WHAT TO WORK ON -
Retype each entry verbatim. Do not include the images.

- - - - -

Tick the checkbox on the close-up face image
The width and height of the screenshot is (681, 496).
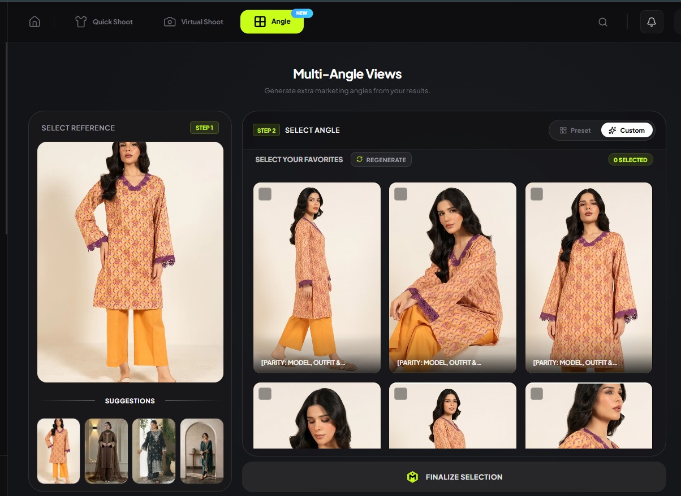[265, 394]
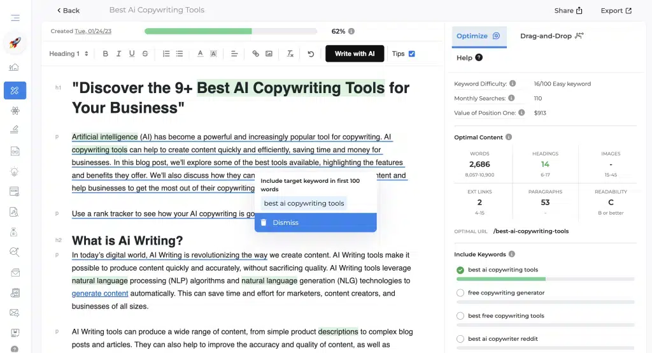
Task: Apply strikethrough formatting
Action: 145,54
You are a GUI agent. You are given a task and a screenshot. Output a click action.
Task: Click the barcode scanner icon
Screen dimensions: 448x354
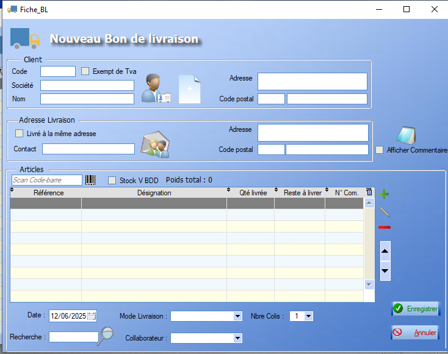click(90, 180)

- - - - -

YOUR RESPONSE -
Tick the checkbox on the close-up face image
The width and height of the screenshot is (681, 496).
[265, 394]
Task: Apply strikethrough formatting
Action: 145,54
You are a GUI agent. You are given a task and a screenshot. Output a click action.
Task: Click the barcode scanner icon
Screen dimensions: 448x354
click(90, 180)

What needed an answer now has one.